Pre-conceived Notions

Once a young boy in his twenties was travelling with his parents in a train. He was repeatedly peeping out of the train window and was screaming and laughing at the trees, plants and sky. His father was also excited and was treating him like a small child, “Look at the clouds, my son, they are also moving with us.”

A couple sitting in the compartment found it very strange and irritable too. They could no longer hold back and spoke to the young boy’s father,

“Don’t you think your son’s behavior is not normal. Why don’t you take him to a good doctor?”

The boy’s father replied, “Yes, we are coming from the eye hospital.”

“But why eye hospital?”

“Actually my son could not see, but today he is able to see for the first time in his life because of the successful operation of his eyes. He is very happy to see the wonders of the outer world.”

The couple were speechless with tears flowing in their eyes.

Friends, we very often form an opinion about a person, as soon as we see a person without knowing the background. We develop pre-conceived ideas about people without thinking and knowing their versions.

This reminds me of a true story, when I was heading a Zone, and used to go for surprise visits to branches. One day I reached a branch at 10 A.M. (usual opening time), but branch was locked, and three or four employees and a few customers were waiting for the branch to open. I asked some of them whether the branch opens late every day. They said, “No. Today is an exception.”

After ten minutes, BM, Narendra reached there. I asked the reason and his reply was, “My mother is terminally ill, sir. I had called doctor, who came late.” I asked him to take care of his mother, but in case, he had some urgent work, he should either take leave or hand over keys to the seniormost officer of the branch.

When my Regional Manager (RM), under whose control that branch was functioning, came to know about this lapse, he warned and transferred Narendra to another branch, but again as Branch Manager.

One day I was returning to headquarters after visiting some branch around 4.30 P.M., when I saw a branch shutters down. Usual closing time was 5.30. I asked the RM concerned who was the BM and was surprised to know that it was Narendra again.

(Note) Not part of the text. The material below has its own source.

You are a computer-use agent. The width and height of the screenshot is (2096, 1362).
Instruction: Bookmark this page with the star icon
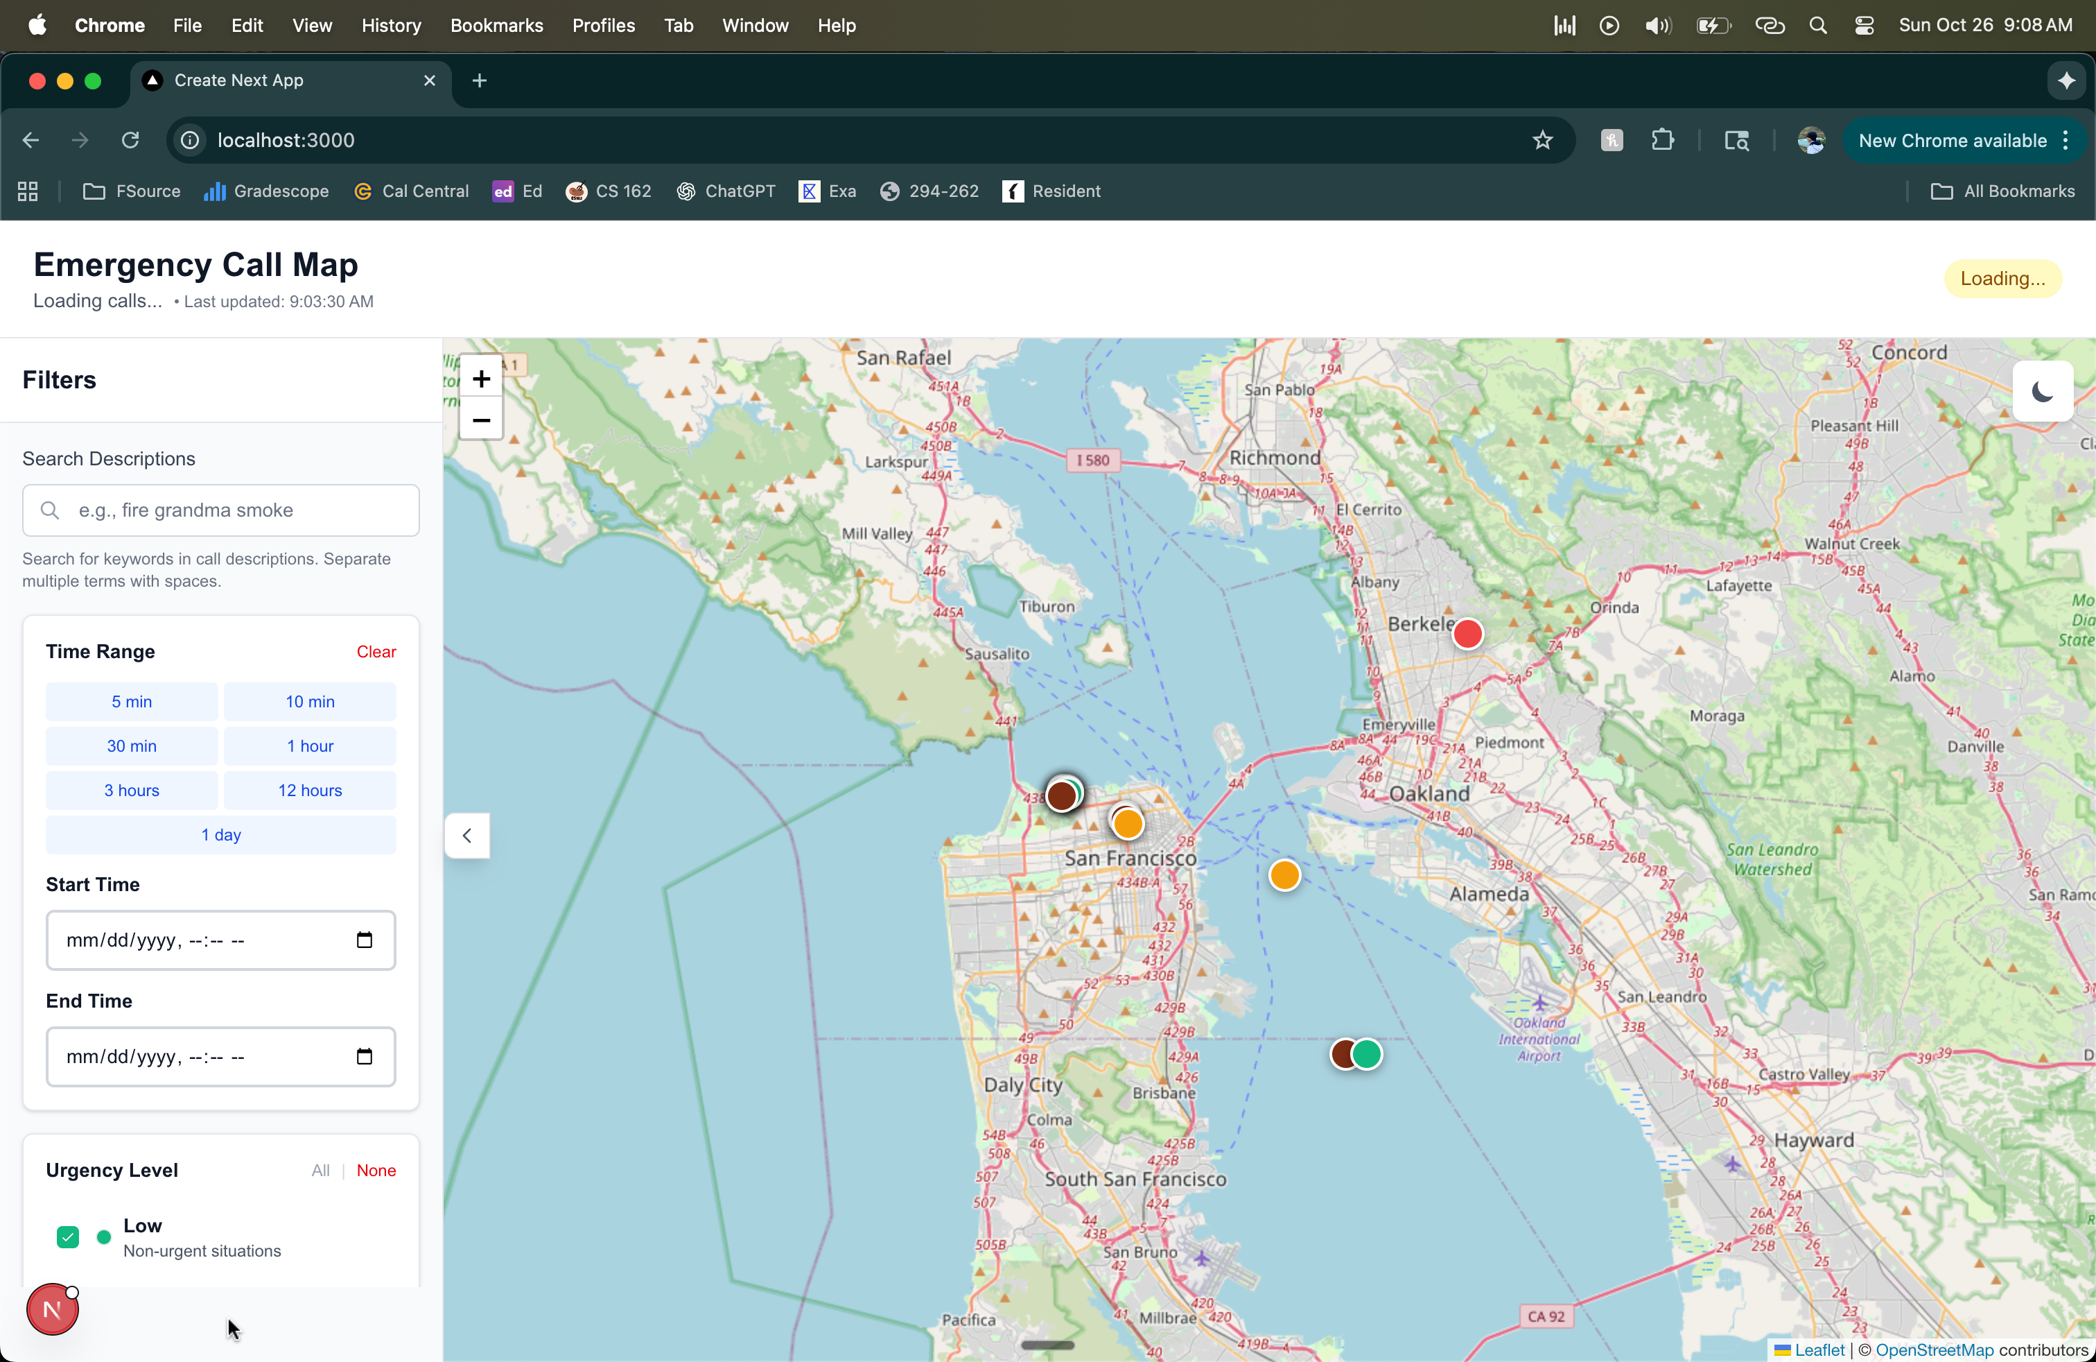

I Iost my cool, and then and there, I asked my HR department to initiate disciplinary action against Narendra after transferring him to some remote place out of the present Region. This time I didn’t even like to know his version, as I had made up my mind that he was a serial offender.

But in the evening, I came to know that his mother had expired on that day and he had rushed to his home, abruptly closing the branch. I had erred in my judgement.

–Kaushal Kishore



  1. Thank you, Kaushal, for the morality tales about the danger of preconceived judgments. The research in statistics established that it takes
    less than one minute for us to make up our minds on whether we approve of a stranger. My view is that if it is an error we should not only apologize but importantly put things right, especially if it is the company’s mistake.
    I like the photo of the handsome man in your presentation!


    Liked by 3 people

    1. Thank you, Joanna, for your thoughtful comment! But there is nothing like company’s mistake. It was me, who erred in asking HR to initiate action against him, but no action was taken, as the whole matter came to be known in the evening, when I returned to hqrs. It’s a live example how the mind gets programmed after second incident of same nature in quick succession, and we should be careful.

      Liked by 1 person

  2. Such an important message! I have read the prayer in Psalm 19: 13, many times: “Keep back your servant from presumptuous sins; let them not have dominion over me: then shall I be upright, and I shall be innocent from the great transgression,” and yet when temptation has come to presume, assume and judge, my mind has gone there, and yes, sometimes my words and actions, too. The result in overcoming this natural tendency is a “Wow!” It means we overcome “death,” because eating the fruit from the tree of the knowledge of good and evil (judging by appearances) is death to us. How we need to ask for the wisdom of God in every situation.
    God bless you Kaushal for giving us this much needed word.

    Liked by 1 person

    1. You’re absolutely right, Michele, we should try to overcome the general tendency for well being of all of us. Thank you so much for your kind words and blessings 💕

      Liked by 1 person

  3. Kaushal, I know how hard it is to share posts like these (using ourselves as examples instead of just pointing the finger at others). Wow!!!! Beautifully written, beautiful soul.

    Liked by 2 people

    1. Thank you, Lia, for your understanding. It’s only you, who have pointed this out. It’s really difficult to show oneself in bad light, but facts have to be told, if someone gets a lesson or two. Thanks again!


  4. Its true. Sometimes, we are just faced with, what should you call it, incidents, happenings or whatever, that our judgements falter.

    Sometimes we let people take advantage of us, and sometimes we misjudge them.